====== PROVIDED PASSAGE ======

As far as i know there were no other rabbits. My aunt just said it could possibly mean she had babies. I don;t know if any shelter will take her in. I know it cost around 130 for a spay, i just ready do not have the money to spend for that. She is too skinny, and i felt her belly and i didn't feel anything.


----------



## rabbitlovinkippy5 (Jan 20, 2008)

here are some pictures of her



http://www.goosemoose.com/component/option,com_copperminevis/Itemid,210/place,displayimage/album,lastup/cat,23957/pos,4/

http://www.goosemoose.com/component/option,com_copperminevis/Itemid,210/place,displayimage/album,lastup/cat,23957/pos,3/


----------



## Haley (Jan 20, 2008)

aww she is so pretty! I really hope we can help find her a home.

I see in your profile you have a male rabbit, have you ever thought of bonding them nd keeping her?


----------



## rabbitlovinkippy5 (Jan 20, 2008)

====== RECORDED DATA ======

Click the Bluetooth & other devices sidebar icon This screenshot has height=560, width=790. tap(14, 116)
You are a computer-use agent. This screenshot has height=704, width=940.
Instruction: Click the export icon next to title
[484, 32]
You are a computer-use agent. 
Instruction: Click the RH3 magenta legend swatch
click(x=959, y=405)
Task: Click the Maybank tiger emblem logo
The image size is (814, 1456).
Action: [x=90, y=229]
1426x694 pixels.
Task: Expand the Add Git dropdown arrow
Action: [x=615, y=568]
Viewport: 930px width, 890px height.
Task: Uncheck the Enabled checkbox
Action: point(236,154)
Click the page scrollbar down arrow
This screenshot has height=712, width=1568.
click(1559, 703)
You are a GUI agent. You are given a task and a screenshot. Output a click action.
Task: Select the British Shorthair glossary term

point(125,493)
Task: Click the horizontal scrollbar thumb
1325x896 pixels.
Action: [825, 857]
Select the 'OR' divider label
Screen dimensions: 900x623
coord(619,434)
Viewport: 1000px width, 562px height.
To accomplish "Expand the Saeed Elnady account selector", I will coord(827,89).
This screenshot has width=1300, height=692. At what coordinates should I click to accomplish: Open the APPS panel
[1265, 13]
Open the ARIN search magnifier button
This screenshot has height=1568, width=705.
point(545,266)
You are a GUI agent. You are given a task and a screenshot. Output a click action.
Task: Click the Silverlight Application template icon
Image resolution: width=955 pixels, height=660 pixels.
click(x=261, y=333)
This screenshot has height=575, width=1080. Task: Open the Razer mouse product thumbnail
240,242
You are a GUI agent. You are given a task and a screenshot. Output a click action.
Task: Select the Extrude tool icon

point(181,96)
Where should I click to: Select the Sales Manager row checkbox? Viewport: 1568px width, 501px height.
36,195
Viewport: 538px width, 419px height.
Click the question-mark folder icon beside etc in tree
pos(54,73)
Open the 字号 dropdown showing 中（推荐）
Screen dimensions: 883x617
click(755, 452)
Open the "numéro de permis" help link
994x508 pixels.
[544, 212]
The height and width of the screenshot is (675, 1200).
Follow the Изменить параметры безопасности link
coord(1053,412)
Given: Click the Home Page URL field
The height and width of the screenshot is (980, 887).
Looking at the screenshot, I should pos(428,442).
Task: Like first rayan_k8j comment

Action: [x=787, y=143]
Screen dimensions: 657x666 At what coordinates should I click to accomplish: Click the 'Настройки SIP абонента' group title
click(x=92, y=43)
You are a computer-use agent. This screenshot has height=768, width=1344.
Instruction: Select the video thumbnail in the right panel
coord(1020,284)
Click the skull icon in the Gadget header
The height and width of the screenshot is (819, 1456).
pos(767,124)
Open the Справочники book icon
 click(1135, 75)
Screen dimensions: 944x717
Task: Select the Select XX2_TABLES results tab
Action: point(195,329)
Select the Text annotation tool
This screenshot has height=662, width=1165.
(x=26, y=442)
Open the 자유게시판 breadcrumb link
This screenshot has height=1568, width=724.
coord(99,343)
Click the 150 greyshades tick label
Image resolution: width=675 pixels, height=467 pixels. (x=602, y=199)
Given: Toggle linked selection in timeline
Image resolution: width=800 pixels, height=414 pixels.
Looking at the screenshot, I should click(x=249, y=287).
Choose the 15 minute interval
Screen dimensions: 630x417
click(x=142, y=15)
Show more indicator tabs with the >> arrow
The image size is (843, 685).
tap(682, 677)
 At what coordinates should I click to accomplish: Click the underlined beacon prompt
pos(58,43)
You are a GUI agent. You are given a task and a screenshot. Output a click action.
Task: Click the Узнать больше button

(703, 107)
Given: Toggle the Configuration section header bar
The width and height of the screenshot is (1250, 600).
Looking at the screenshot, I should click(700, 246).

======

■ WRITTEN TASKS:
A: Write out the listing again line for line, from its first line through the line that contains "point(545,266)".
B: Extend the forum thread about the skinny female rabbit from where it stops.

■ ANSWERS GIVEN:
A:
Click the Bluetooth & other devices sidebar icon This screenshot has height=560, width=790. tap(14, 116)
You are a computer-use agent. This screenshot has height=704, width=940.
Instruction: Click the export icon next to title
[484, 32]
You are a computer-use agent. 
Instruction: Click the RH3 magenta legend swatch
click(x=959, y=405)
Task: Click the Maybank tiger emblem logo
The image size is (814, 1456).
Action: [x=90, y=229]
1426x694 pixels.
Task: Expand the Add Git dropdown arrow
Action: [x=615, y=568]
Viewport: 930px width, 890px height.
Task: Uncheck the Enabled checkbox
Action: point(236,154)
Click the page scrollbar down arrow
This screenshot has height=712, width=1568.
click(1559, 703)
You are a GUI agent. You are given a task and a screenshot. Output a click action.
Task: Select the British Shorthair glossary term

point(125,493)
Task: Click the horizontal scrollbar thumb
1325x896 pixels.
Action: [825, 857]
Select the 'OR' divider label
Screen dimensions: 900x623
coord(619,434)
Viewport: 1000px width, 562px height.
To accomplish "Expand the Saeed Elnady account selector", I will coord(827,89).
This screenshot has width=1300, height=692. At what coordinates should I click to accomplish: Open the APPS panel
[1265, 13]
Open the ARIN search magnifier button
This screenshot has height=1568, width=705.
point(545,266)

B:
No, i can't keep her. I have a female 10 year old Dutch who doesn't really like other rabbits too much. My other female snickers past away over a year ago, they never live togther but would have play time. They just never got along inside the cage. HOpscotch really doesn;'t want others in her space. I have 11 rats, 3 mice,2 fish tanks, 3 cats and the rabbit. I don't really have the time to give her everything she needs for another 10-15 years. IM about to turn 20 and have been in a long term relationship for 4 years, i getting close to the age of getting ready to have a family. She should have a nice loving home with some who will love her till she is old.

Kaytie


----------



## Haley (Jun 11, 2008)

Hi Kaytie, just wondering if you ever found this girl a home? I hope so!


----------



## rabbitlovinkippy5 (Jun 12, 2008)

yeah i did. months ago. It was hard to see her go but she went to a family with 3 boys who loved her.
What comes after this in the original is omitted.